Schrödern und Stoibern

in (11.09.2002)

Das deutsche TV-Publikum, schon ziemlich enttäuscht von der ersten, hat jetzt die zweite und letzte Runde im virtuellen Kampf um das Kanzleramt vor sich. ...

... Die beiden Kandidaten dürfen noch einmal vorführen, was ihnen ihre Marketingberater eintrainiert haben, und diesmal sollen sie vermutlich mehr "Identity" vorspielen, denn beim ersten Mal ging es maskenhaft zu. Und damit der zuschauerdemokratische Anschein gewahrt ist, dürfen danach Bürgerinnen und Bürger, soweit sie dem demoskopischen Zugriff nicht entkommen konnten, ihre Wertungen eingeben: Welcher der beiden Konkurrenten konnte sich besser in Pose setzen? Um das Spiel ein bißchen spannend zu machen, erheben die Meinungsforscher die Publikumseindrücke zweimal: zunächst direkt nach der Vorführung und dann noch einmal, nachdem die Kommentatoren in den Massenmedien ihr Urteil abgegeben haben.
Daß Gerhard Schröder oder Edmund Stoiber bei der zweiten Fernsehrunde einer staunenden Öffentlichkeit offenbaren werden, vor welchen Richtungsentscheidungen die deutsche Politik steht, ist nicht zu erwarten. Die Inszenierung des Wahlkampfes hat ja gerade den Zweck, eine Debatte darüber zu vermeiden und stattdessen die darstellerischen Fähigkeiten der Rivalen zum Thema zu machen.

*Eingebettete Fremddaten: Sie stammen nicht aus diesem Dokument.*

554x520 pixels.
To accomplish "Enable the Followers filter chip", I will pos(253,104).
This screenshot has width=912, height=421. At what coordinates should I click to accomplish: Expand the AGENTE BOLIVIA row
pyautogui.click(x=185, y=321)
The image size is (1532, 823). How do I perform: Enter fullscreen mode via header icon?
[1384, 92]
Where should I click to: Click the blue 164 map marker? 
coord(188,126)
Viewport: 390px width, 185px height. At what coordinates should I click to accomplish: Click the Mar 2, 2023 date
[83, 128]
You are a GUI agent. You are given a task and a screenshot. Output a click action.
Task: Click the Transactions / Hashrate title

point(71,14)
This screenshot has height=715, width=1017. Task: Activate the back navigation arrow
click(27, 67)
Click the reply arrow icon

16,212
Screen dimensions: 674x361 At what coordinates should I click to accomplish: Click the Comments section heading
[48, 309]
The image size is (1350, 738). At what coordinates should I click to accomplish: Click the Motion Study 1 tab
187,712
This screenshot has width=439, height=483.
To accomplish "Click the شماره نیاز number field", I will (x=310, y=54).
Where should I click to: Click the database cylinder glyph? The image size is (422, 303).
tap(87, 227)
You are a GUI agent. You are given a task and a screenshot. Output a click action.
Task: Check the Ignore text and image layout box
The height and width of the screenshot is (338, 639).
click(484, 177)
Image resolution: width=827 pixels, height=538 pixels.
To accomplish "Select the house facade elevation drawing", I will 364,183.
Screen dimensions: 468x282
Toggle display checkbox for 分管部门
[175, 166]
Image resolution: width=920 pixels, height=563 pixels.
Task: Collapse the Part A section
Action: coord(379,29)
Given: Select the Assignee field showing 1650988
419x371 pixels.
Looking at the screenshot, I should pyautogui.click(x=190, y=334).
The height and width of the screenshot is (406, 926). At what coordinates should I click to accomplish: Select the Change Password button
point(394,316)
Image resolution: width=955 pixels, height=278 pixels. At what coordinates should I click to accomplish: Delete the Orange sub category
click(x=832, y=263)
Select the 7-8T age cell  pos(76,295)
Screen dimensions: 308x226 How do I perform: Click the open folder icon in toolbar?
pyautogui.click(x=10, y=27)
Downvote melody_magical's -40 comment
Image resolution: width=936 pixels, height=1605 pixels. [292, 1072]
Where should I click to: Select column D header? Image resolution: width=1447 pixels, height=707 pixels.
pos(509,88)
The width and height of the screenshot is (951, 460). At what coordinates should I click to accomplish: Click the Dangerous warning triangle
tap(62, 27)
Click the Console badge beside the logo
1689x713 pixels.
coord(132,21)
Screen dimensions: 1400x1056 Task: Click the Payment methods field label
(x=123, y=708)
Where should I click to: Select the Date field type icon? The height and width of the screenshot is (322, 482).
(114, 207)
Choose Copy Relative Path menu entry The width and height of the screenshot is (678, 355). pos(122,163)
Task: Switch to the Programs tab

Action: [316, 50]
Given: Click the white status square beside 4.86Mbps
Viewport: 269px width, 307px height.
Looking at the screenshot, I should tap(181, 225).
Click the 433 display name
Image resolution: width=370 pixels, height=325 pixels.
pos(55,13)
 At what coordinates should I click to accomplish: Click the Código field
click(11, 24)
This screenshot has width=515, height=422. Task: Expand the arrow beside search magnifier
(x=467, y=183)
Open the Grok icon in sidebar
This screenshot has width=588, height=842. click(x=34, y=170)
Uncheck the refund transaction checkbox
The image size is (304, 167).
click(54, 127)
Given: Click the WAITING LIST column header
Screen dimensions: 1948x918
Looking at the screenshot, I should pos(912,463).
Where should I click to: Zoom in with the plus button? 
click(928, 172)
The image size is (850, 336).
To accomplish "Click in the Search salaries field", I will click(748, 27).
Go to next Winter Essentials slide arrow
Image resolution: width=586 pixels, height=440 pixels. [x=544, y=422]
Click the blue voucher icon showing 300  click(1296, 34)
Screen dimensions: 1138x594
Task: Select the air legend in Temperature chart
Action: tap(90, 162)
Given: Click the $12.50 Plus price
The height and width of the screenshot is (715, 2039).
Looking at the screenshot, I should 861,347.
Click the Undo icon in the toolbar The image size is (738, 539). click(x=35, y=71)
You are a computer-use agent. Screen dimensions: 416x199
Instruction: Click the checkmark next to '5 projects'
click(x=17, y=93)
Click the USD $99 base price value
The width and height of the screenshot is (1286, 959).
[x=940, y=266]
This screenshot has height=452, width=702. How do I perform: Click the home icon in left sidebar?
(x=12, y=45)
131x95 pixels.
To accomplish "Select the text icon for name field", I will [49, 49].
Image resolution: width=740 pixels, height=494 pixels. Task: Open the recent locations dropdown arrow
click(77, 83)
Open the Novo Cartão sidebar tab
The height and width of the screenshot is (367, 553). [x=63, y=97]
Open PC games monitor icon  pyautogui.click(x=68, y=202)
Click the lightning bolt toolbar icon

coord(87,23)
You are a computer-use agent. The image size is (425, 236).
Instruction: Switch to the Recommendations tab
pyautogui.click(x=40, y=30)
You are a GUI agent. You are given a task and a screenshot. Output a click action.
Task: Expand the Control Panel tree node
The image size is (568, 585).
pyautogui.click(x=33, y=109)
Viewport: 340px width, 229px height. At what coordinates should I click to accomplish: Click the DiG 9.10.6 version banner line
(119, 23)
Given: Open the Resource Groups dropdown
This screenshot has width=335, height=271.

Von dieser Personalisierung erhoffen sich die Fernsehunternehmen höhere Einschaltquoten, die großen Zeitungen Auflagengewinn, die Demoskopiefirmen ein gutes Geschäft und die politischen Beraterstäbe - im Erfolgsfall - neue Aufträge.
"Welchem Kanzler gibt der Wähler seine Stimme?" - so heißt die aufgeherrschte Frage. Verdrängt wird damit die Absicht des Grundgesetzes, das für den 22. September eine Kanzlerwahl gar nicht vorsieht. Die WählerInnen, so will es unsere Verfassung, sollen an diesem Tag über die Zusammensetzung des Parlaments entscheiden, Vertreter des Volkes berufen, zugleich einer Partei im Wettstreit politischer Alternativen ihre Stimme geben. Davon ist inzwischen bei den CDU/CSU/SPD-Wahlkämpfern gar keine Rede mehr, was den Schluß zuläßt: Es handelt sich bei dem Polittheater, zu dem die WählerInnen als Statisten verpflichtet werden sollen, nicht so sehr um ein Duell zwischen den beiden Kanzleranwärtern, sondern vielmehr um deren gemeinsames Attentat auf eine Verfassungsnorm der Bundesrepublik Deutschland, um eine besondere Art der Großen Koalition.